## Written request
Show every line in the data below that contains the word "pixels", counting only matches in the same case.
● ● ●
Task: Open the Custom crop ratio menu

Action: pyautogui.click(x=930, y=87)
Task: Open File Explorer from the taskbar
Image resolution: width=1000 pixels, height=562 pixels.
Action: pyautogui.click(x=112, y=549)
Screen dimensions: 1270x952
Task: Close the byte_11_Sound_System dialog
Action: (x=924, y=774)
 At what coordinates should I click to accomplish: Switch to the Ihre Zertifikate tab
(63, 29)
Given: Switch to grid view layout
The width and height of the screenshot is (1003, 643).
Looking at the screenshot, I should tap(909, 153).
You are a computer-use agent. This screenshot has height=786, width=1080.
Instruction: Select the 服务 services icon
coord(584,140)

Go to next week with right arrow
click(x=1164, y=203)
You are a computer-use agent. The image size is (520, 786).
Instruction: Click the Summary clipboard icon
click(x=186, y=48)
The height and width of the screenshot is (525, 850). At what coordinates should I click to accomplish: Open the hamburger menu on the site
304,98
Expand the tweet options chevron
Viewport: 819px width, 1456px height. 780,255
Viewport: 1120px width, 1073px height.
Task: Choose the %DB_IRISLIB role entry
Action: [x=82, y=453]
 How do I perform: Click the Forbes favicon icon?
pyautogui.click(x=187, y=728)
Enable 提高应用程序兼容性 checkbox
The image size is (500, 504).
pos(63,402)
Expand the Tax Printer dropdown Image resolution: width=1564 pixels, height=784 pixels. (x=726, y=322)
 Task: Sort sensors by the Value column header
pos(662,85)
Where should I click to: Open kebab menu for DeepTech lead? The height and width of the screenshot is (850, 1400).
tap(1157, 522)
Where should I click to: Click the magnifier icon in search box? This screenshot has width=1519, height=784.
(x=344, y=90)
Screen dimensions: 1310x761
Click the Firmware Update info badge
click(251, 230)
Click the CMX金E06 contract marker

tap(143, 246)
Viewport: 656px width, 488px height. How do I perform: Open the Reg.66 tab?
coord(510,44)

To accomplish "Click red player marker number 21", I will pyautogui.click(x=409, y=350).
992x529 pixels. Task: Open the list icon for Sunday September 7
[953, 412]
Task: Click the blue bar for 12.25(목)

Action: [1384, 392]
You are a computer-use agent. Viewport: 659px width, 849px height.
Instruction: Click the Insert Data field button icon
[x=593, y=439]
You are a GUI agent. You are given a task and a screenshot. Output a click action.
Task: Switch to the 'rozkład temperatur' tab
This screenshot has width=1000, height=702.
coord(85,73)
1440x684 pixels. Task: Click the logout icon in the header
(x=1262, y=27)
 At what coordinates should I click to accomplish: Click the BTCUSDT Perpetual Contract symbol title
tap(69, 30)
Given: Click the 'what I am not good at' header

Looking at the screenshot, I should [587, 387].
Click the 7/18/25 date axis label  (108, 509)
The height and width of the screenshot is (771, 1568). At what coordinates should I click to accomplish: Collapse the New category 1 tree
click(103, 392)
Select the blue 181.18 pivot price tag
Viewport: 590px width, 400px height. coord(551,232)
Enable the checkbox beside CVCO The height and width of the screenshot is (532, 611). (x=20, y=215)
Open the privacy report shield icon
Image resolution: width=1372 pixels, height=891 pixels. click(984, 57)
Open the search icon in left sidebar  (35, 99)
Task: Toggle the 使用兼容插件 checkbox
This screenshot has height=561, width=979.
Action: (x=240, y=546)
● ● ●
## Full output
Image resolution: width=1000 pixels, height=562 pixels.
Expand the Tax Printer dropdown Image resolution: width=1564 pixels, height=784 pixels. (x=726, y=322)
992x529 pixels. Task: Open the list icon for Sunday September 7
1440x684 pixels. Task: Click the logout icon in the header
Image resolution: width=1372 pixels, height=891 pixels. click(984, 57)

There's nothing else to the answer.